▶ **Source text**
=== Begin Enclosure ===
Powerfully quick on a long stretch, gentle through town, and a demon on twisting and turning Spanish mountain roads where it proved an absolute delight.
And that’s when it unleashes its roar. For the hybrid power has two advantages. It gives you silent zero-emissions driving in electric mode. But it also adds electric power to the petrol engine when you really want to gun it.
And that’s when you get the shrill Ferrari wail.
Ferrari says the new V6 punches above its weight and emulates a V12 in terms of its sound and even earned itself the nickname ‘piccolo V12’ (little V12) during the development phase: ‘Even at low revs, inside the cabin, the soundtrack features the pure V12 orders of harmonics which then, at higher revs, guarantee that typical high-frequency treble.’
It’s particular agile in tight spots, too.
I managed, by mistake, to drive into a small Spanish mountain top village where the roads funnelled me into increasingly narrower lanes and bends, so tight I began to fear for the paintwork and wondered if I’d get stuck. But the car managed admirably and I emerged unscathed.
The V6 hybrid package means Ferrari could create a shorter wheelbase.
For driving there are four set ups which prioritise engine or electric motor accordingly: electric-only ‘e-drive’; Hybrid; Performance; and race-inspired Qualify. For most of the time I was in Hybrid mode– letting the car do the work – but performance and beyond gives an added buzz and frisson.
Ferrari says 296 GTB’s plug-in hybrid system aims to it make an incredibly usable car as well as cutting pedal response times to zero. Dynamic control systems as are designed to provide the driver instantly with astonishing agility and responsiveness to commands. And it does.
Despite the green tech, fuel consumption is still relatively thirsty, averaging 21.5mpg, with CO2 emissions of 149g/km
The new 296 GTB has an active rear spoiler (like the LaFerrari) which is designed to increase downforce and will manage up to 360kg at 155mph
The 296 GTB has lapped Ferrari’s Fiorano test circuit in 1 minute and 21 seconds (though not with Ray at the wheel)
Will it fit in my garage? Ferrari 296 GTB
Price: from £241,550
First UK deliveries: Summer 2022
Drive: Rear-wheel drive
Dry weight: 1470kg
Engine: 2992cc V6 petrol
Electric power: 167hp electric motor
Transmission: 8-speed F1 DCT automatic
Maximum power: 830 horsepower (610 kW)
Top speed: 205mph-plus
0-62mph: 2.9 seconds
0-124mph: 7.3 seconds
Electric-only range: 15.5miles
Electric-only top speed: 93.7mph
Braking distance 124mph-0mph: 107 metres
Fuel consumption: 21.5mpg (average)
CO2 emissions: 149g/km
Fuel tanks capacity: 65 litres
There are a number of technical innovations worth talking about.
The new 296 GTB has an active rear spoiler (like the LaFerrari) which is designed to increase downforce and will manage up to 360kg at 155mph.
Previous flaps on diffuser have been designed to reduce drag.
=== End Enclosure ===
▶ **Dataset extract**
=== Begin Enclosure ===
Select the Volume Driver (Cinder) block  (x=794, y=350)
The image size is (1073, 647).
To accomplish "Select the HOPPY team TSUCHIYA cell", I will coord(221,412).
=== End Enclosure ===
=== Begin Enclosure ===
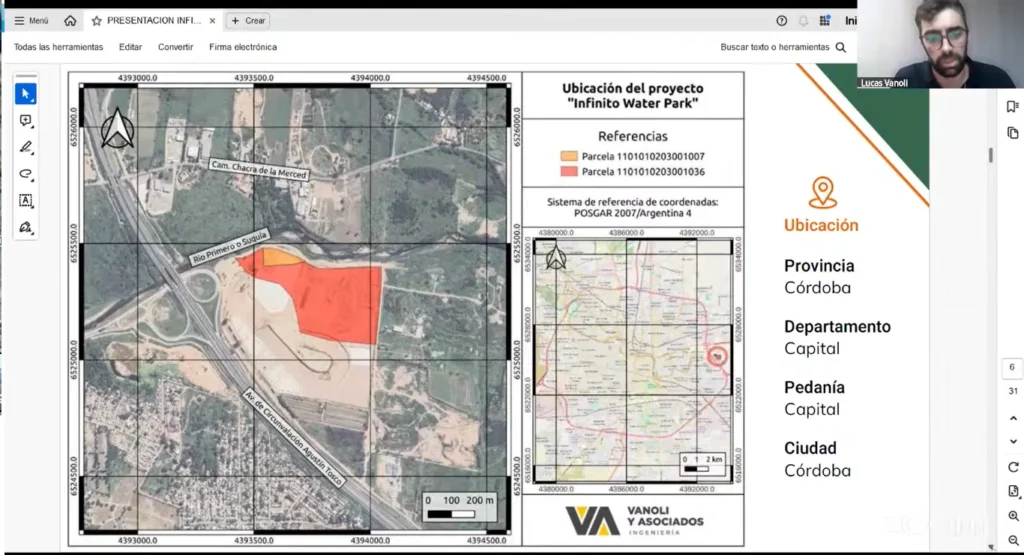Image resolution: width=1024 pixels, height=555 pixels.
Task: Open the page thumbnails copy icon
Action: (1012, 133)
=== End Enclosure ===
▶ **Activity**
In the Ferrari 296 GTB text, what nickname did the new V6 earn during the development phase?

▶ **Written response**
‘Piccolo V12’ (little V12).